Another interesting result in this study is the fact that Ezh2 can function as a transcriptional activator. This has previously been demonstrated in prostate cancer where Ezh2 acts as a co-activator for the androgen receptor ⁴⁰, and more recently in leukemia cell lines where Ezh2 directly interacts with Myc at non-PRC2 targets to promote oncogenesis ⁴¹. Additionally, Stat3 interacts with other epigenetic regulators as well: for example, it is dependent on the presence of Brg1 (Smarca4), the ATPase subunit of the chromatin remodeling complex BAF (SWI/SNF), to activate pluripotency factors ^42,43. Interactions between transcription factors and epigenetic regulators are therefore not uncommon and may explain why enzymatic inhibition of these protein complexes is not as effective as anticipated.

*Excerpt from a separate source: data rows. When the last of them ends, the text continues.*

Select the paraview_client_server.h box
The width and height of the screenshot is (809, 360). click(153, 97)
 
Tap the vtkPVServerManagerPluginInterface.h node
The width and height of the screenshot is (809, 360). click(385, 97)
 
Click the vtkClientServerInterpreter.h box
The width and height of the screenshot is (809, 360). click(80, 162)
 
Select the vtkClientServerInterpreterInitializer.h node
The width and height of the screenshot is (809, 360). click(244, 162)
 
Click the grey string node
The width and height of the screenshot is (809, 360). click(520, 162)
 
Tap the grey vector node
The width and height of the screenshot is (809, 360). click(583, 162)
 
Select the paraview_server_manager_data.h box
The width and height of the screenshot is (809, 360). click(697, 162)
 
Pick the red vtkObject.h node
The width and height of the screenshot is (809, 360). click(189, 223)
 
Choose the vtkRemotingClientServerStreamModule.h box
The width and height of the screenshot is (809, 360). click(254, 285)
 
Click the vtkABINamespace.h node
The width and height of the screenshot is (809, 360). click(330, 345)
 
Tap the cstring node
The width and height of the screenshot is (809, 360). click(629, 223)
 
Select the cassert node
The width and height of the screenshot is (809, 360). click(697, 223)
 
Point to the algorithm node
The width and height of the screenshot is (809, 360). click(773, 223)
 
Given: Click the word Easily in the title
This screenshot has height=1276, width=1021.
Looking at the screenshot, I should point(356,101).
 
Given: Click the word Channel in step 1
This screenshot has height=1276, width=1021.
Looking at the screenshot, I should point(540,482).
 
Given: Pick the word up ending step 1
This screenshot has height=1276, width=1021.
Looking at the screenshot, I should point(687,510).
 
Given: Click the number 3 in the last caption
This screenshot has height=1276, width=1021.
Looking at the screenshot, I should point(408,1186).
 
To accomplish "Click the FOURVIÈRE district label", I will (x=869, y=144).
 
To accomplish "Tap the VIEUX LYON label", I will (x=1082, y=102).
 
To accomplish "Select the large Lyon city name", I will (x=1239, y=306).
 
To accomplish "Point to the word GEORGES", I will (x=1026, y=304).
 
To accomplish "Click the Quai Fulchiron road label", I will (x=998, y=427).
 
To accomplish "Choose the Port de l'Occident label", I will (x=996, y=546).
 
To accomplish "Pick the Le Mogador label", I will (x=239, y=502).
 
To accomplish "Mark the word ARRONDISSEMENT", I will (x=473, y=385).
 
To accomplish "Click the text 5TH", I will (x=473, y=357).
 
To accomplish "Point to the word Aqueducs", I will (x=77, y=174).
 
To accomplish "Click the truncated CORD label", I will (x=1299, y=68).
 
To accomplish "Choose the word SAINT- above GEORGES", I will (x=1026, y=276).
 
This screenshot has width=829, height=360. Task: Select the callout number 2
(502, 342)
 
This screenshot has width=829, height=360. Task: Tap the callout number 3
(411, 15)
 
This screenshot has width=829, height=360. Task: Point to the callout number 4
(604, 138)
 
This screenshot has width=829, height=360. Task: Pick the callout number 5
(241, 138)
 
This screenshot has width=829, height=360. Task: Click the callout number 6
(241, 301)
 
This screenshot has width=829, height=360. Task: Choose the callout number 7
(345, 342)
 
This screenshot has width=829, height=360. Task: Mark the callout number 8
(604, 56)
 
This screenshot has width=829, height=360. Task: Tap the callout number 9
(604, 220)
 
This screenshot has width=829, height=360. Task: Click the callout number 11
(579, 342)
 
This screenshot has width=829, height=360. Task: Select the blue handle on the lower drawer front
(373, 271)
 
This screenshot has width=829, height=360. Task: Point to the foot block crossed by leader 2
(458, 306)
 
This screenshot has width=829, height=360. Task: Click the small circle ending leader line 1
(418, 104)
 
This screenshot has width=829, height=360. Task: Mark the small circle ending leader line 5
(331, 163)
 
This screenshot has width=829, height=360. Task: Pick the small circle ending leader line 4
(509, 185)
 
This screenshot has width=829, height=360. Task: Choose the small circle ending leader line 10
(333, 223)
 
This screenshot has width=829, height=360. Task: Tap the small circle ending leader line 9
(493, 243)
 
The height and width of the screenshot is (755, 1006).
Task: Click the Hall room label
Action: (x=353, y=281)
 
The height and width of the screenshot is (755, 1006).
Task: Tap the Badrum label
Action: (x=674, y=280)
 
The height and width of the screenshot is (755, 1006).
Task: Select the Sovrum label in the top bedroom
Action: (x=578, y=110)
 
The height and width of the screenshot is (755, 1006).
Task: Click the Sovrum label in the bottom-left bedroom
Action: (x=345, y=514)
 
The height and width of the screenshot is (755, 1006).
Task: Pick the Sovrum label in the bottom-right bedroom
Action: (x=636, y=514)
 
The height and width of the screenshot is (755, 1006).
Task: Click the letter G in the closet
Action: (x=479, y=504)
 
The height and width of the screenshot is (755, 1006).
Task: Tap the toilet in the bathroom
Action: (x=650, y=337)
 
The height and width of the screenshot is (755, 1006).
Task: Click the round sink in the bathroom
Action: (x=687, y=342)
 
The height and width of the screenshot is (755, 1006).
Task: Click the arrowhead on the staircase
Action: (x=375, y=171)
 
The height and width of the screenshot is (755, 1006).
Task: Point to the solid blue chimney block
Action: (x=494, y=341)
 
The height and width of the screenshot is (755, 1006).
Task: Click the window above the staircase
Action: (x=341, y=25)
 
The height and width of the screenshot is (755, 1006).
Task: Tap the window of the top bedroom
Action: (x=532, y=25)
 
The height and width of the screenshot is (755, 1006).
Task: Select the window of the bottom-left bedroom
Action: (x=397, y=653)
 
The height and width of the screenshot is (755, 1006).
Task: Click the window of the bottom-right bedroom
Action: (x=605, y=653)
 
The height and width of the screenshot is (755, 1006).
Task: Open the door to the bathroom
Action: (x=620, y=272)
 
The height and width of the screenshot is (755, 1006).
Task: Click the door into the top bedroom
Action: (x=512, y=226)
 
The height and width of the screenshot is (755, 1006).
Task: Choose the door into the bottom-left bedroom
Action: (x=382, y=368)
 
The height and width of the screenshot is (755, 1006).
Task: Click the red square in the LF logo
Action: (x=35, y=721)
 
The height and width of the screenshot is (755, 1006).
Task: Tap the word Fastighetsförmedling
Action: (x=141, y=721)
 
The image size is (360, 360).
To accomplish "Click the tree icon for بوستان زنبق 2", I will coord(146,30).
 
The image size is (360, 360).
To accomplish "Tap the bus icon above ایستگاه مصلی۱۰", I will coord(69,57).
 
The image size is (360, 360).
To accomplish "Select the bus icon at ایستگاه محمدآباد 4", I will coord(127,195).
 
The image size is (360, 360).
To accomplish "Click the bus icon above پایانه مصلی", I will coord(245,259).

Despite our new findings on the non-canonical functions of Ezh2^Y641F in melanoma, several questions remain unanswered. For example, we do not understand the biochemical details of how Ezh2 may be directly methylating Stat3, which lysine is methylated, whether it is it mono-, di- or tri-methylated, or whether Stat3 methylation requires the entire PRC2 complex. We also do not know if Stat3 methylation is in fact consequential, and not merely a transient interaction enhanced by the presence of a hyperactive Ezh2 protein. Our data also suggest possible downstream mechanisms of the interaction between Ezh2 and Stat3. For example, genomic loci co-occupied by Ezh2 and Stat3 are enriched for MITF binding motifs. MITF is a known regulator of melanocyte development and transformation ^44,45, and has also been implicated in the anti-tumor immune response ⁴⁶. MITF may therefore be a contributing factor in the oncogenic activity of Ezh2 in melanoma. E2F1 is another enriched motif in Ezh2/Stat3 binding sites. E2F1 is a known promoter of cellular proliferation so it is possible that cell intrinsic properties such as proliferation may co-operate with changes to the tumor immune response to synergistically promote melanoma progression. Future studies will address these remaining questions to fully understand the underlying oncogenic mechanisms of both Ezh2 and Stat3 in melanoma.